Later, out of curiosity, I checked said active inmate list to see if the assailant had been arrested or charged for the crime, and lo and behold, he had been incarcerated on an active warrant and unrelated charge of criminal trespassing.
After spending a weekend in jail, he was released with a fine and time served.
Again, out of curiosity, I contacted the law director’s office to inquire why this person had not been charged with assault. After checking through the records, the lady on the phone informed me that they had not even received a report from the police for the incident.
The moral of the story appears to be this: It’s OK to go around town and beat people up, but if you go to jail for a minor misdemeanor you can expect to be in there for an extended period of time.
James Smith

Mike Pirschel’s letter (July 14) could have been signed by me.
When I saw the front page of Saturday’s newspaper it blew my mind. I thought, why is this here instead of the sports page, and lo and behold it was on the front page of the sports section also!
As far as I’m concerned it should have been one paragraph on the last page of the sports section!
When I got to page A10 and found the three articles that should have been on the front page, I was really upset.
It was this kind of thing that caused me to cancel The Blade after many years, and I would hate to cancel The Courier after close to 60 years.
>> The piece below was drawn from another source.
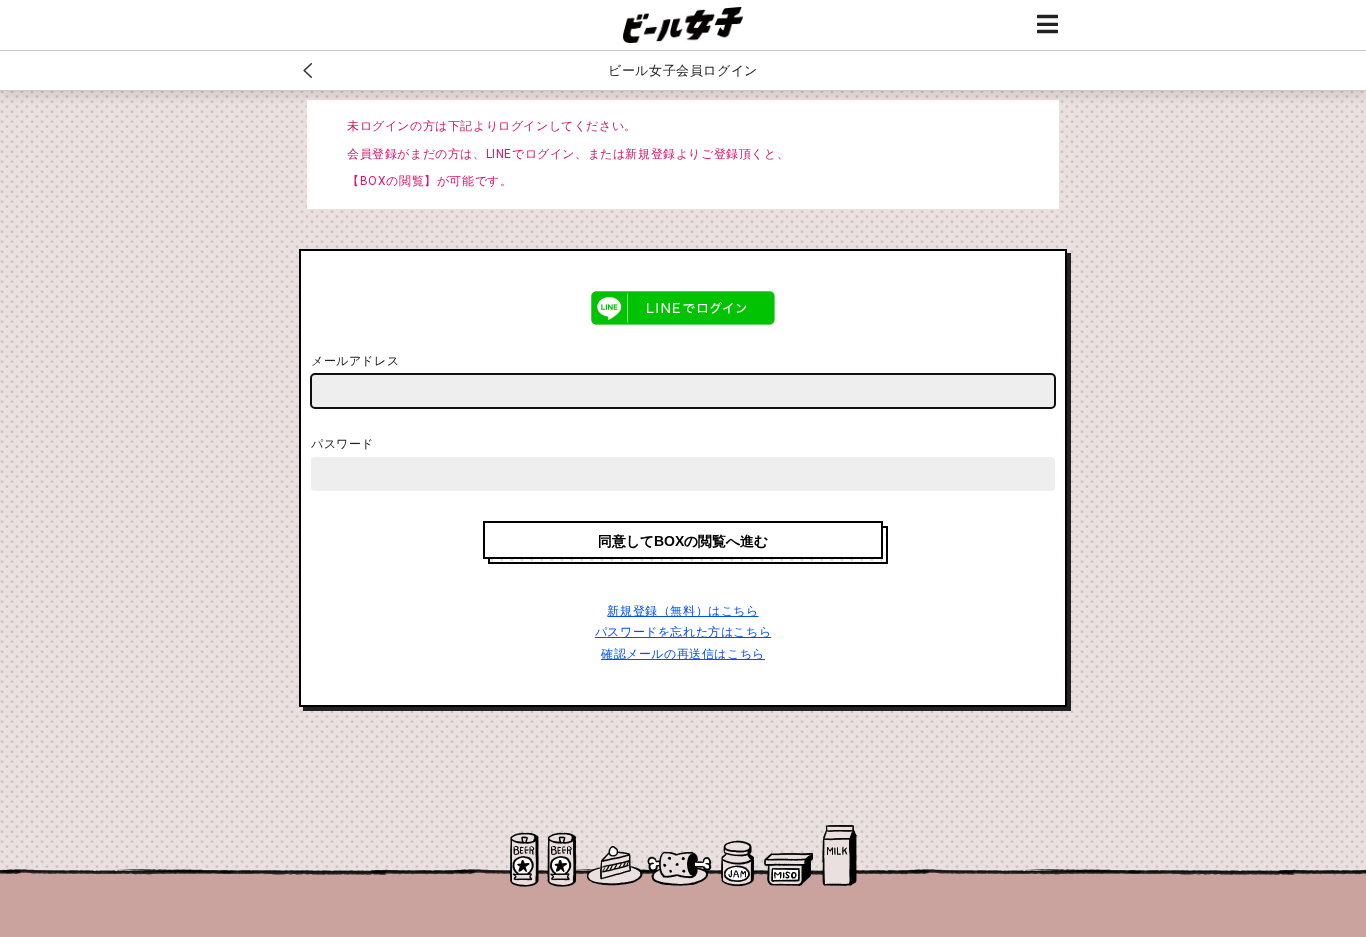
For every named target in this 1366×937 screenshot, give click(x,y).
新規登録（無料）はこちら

So whoever was in charge of the Saturday paper, even if it was Peter Mattiace, shape up or ship out!
Rheta DePuy

Lately on TV we see the fighting between the Israelis and Hamas. What we did not see was the days of rocket fire the Hamas shot into Israel.
They would have killed Jewish civilians if the soldiers had not intercepted the rockets.
Now, when Israel fires back, news shows the damage done to Palestinians and expect us to feel bad for them. What do they expect when they mess with such a powerful army?